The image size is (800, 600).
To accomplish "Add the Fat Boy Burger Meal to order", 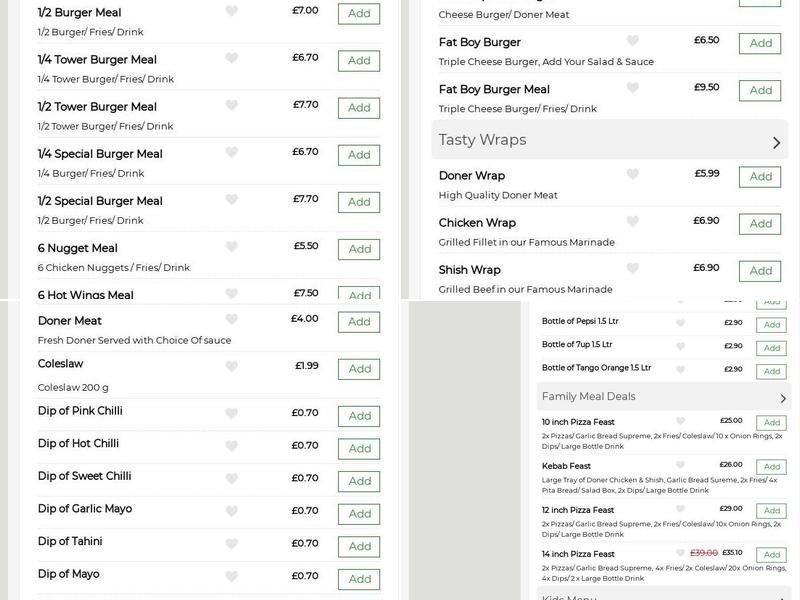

=-=-=

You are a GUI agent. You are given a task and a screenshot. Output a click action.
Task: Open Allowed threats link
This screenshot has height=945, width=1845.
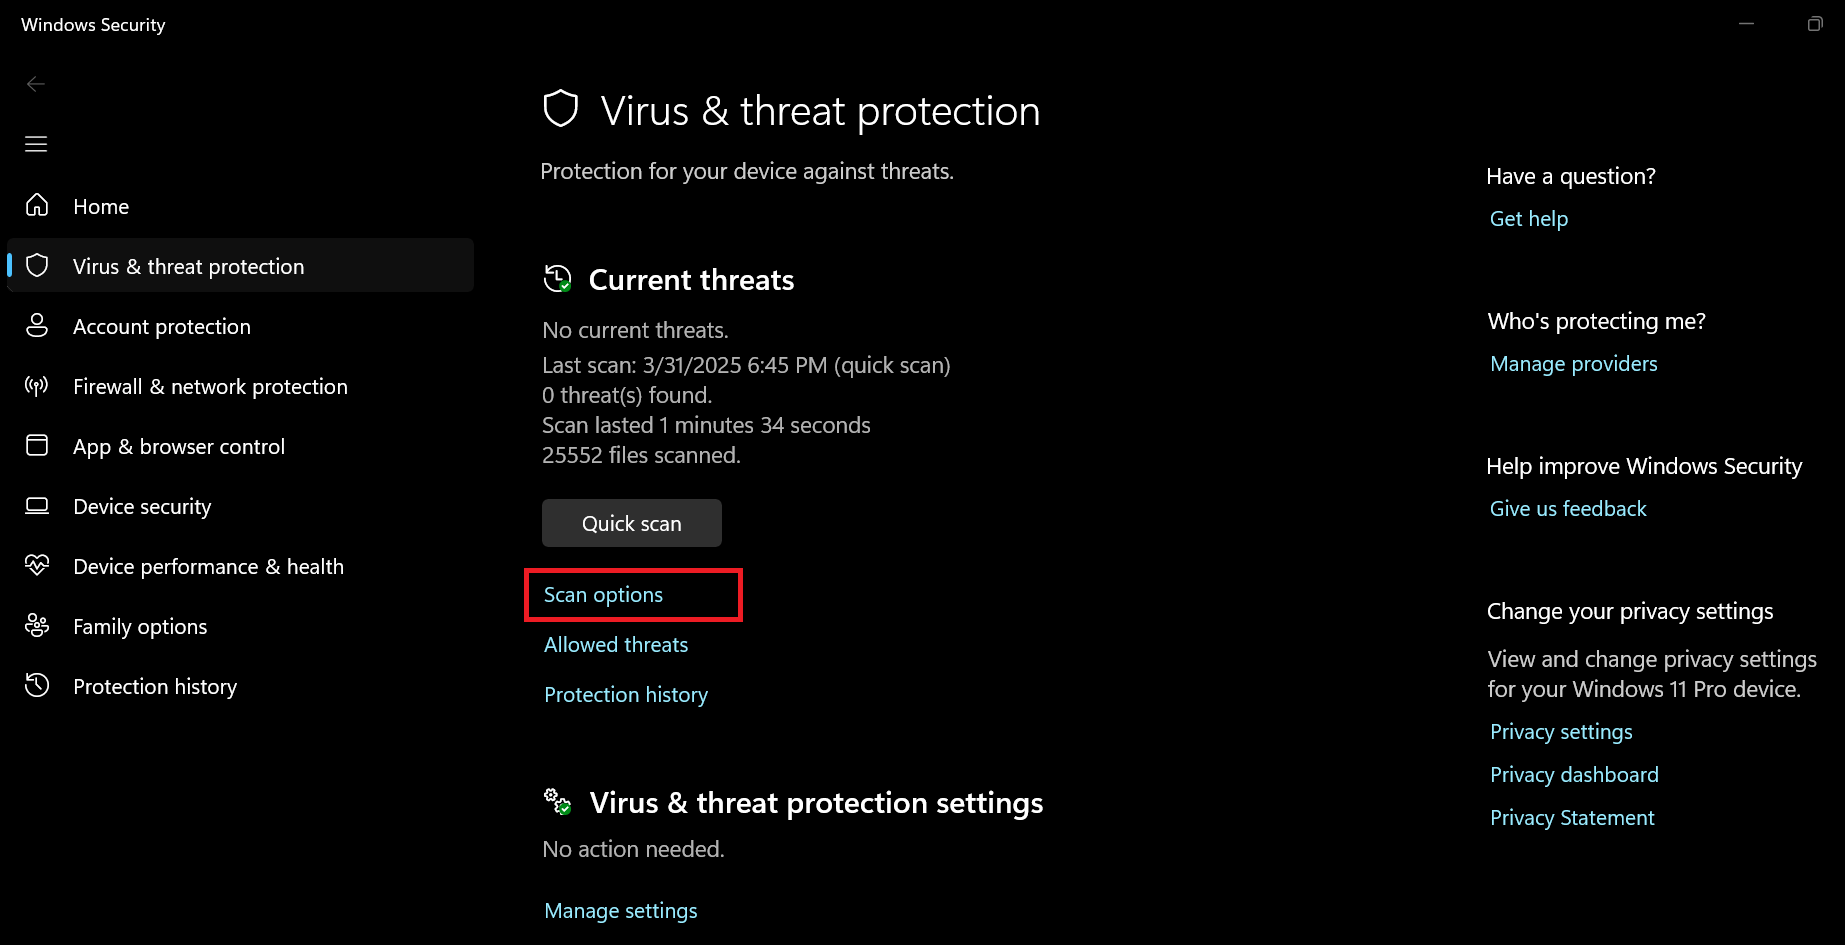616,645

=-=-=

Work request
Copy the lines above exactly, starting with the line that contains "The image size is (800, 600)." and ending with the line that contains "the Fat Boy", and leave out any pictures.

Solution to this problem
The image size is (800, 600).
To accomplish "Add the Fat Boy Burger Meal to order", 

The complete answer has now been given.